• [REQUIREMENTS]
Turn the data starting with the line containing "Task: Select the Note rapide section label" and going on through the line containing "View the 212" into a CSV with the columns input and output. Put each text in input with its answer in output on the same row, quoting every field and replacing line breaks with spaces.

• [DATA SUPPLIED]
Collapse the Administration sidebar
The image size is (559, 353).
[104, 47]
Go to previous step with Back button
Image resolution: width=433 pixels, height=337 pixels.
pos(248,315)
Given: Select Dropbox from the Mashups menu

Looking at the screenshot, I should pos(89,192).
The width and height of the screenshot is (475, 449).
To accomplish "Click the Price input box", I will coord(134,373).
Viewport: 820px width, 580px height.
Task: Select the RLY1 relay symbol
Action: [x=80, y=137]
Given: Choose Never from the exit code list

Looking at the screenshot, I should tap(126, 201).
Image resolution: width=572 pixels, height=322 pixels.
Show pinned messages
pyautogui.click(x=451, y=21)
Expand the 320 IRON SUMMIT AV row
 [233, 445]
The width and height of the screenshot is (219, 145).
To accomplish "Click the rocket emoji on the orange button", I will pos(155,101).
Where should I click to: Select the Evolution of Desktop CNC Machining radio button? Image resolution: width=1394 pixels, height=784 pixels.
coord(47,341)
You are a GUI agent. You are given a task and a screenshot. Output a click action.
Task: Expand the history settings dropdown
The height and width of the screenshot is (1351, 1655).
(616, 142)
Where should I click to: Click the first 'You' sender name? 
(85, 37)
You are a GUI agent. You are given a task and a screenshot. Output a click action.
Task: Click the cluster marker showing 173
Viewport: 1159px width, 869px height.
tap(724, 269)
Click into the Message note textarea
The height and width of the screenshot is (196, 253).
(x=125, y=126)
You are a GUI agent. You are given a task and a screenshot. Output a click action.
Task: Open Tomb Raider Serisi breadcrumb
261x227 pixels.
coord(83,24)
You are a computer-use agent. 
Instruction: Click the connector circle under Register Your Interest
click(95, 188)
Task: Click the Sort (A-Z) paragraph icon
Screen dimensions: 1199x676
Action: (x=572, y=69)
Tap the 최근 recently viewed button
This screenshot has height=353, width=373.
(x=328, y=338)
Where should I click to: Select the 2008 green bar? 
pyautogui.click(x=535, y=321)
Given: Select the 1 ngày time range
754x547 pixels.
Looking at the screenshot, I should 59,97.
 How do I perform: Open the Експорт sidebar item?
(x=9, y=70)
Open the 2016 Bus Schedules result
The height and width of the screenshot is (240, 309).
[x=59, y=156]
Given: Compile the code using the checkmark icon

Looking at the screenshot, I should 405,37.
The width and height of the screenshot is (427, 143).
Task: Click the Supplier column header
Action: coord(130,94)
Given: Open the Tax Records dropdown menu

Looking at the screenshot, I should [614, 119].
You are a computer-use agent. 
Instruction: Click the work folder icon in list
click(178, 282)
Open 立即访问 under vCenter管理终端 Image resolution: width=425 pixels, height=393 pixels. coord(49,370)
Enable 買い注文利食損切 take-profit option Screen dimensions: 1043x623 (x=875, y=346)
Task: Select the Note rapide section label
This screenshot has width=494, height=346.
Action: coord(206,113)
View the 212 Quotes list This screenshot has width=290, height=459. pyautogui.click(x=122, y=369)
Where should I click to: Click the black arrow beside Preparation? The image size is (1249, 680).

• [SOLUTION TO THIS PROBLEM]
input,output
"Task: Select the Note rapide section label This screenshot has width=494, height=346.","Action: coord(206,113)"
"View the 212 Quotes list This screenshot has width=290, height=459.","pyautogui.click(x=122, y=369)"